PF-4191834 is a selective non-redox 5-lipoxygenase inhibitor effective in inflammation and pain.
In vitro, PF-4191834 inhibits 5-LOX with an IC50 value of 229 nM. In addition, PF-4191834 is a non-redox inhibitor. It exerts a concentration-dependent inhibition of human 5-LOX, with an IC50 value of 130 nM and an IC80 value of 370 nM. Moverover, it completely inhibits the synthesis of the 5-LOX products 5-HETE, 5-oxo-ETE, LTB4, and LTE4 with estimated IC50 values between 100 and 190 nM.
In vivo, oral administration of PF-4191834 results in a concentration-dependent inhibition of pouch fluid levels of LTB4, with ED50 and ED80 values of 0.46 and 0.93 mg/kg, respectively.

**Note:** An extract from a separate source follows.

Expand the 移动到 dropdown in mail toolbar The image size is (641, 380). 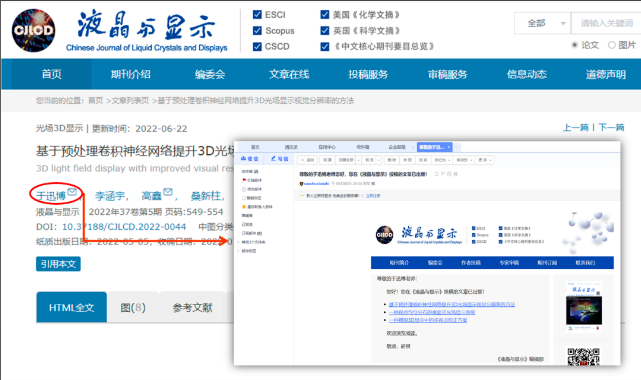[x=464, y=160]
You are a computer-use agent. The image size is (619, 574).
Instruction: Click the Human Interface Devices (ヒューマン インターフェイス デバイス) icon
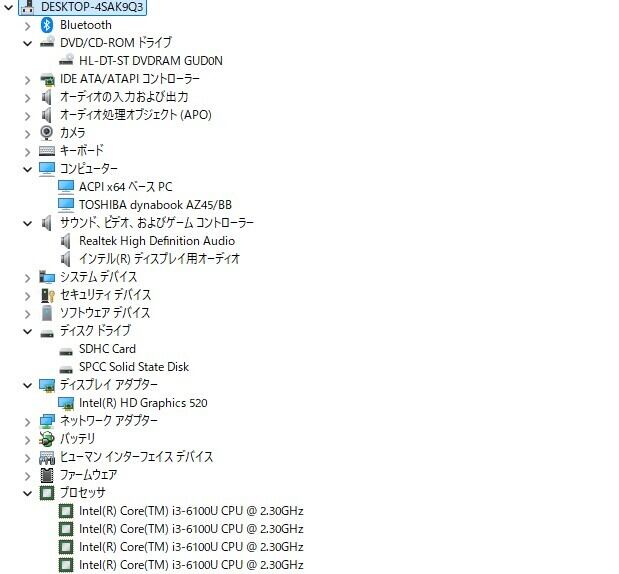tap(47, 457)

On the other hand, there is a similar dose-response inhibition in an ex vivo rat blood assay. It has ED50 and ED80 values of 0.55 and 1.3 mg/kg, respectively. Furthermore, at the 3 and 10 mg/kg dosages, PF-4191834 reduced LTB4 concentration in the paw exudates by 85 and 90%, respectively.
All in all, PF-4191834 has the potential to realize the full benefits of 5-LOX inhibition. PF-4191834 is a noniron chelating, non-redox inhibitor of the 5-LOX enzyme that is being developed as an oral anti-inflammatory therapy for the treatment of asthma.
Reference:
Masferrer JL, et al. J Pharmacol Exp Ther. 2010 Jul;334(1):294-301.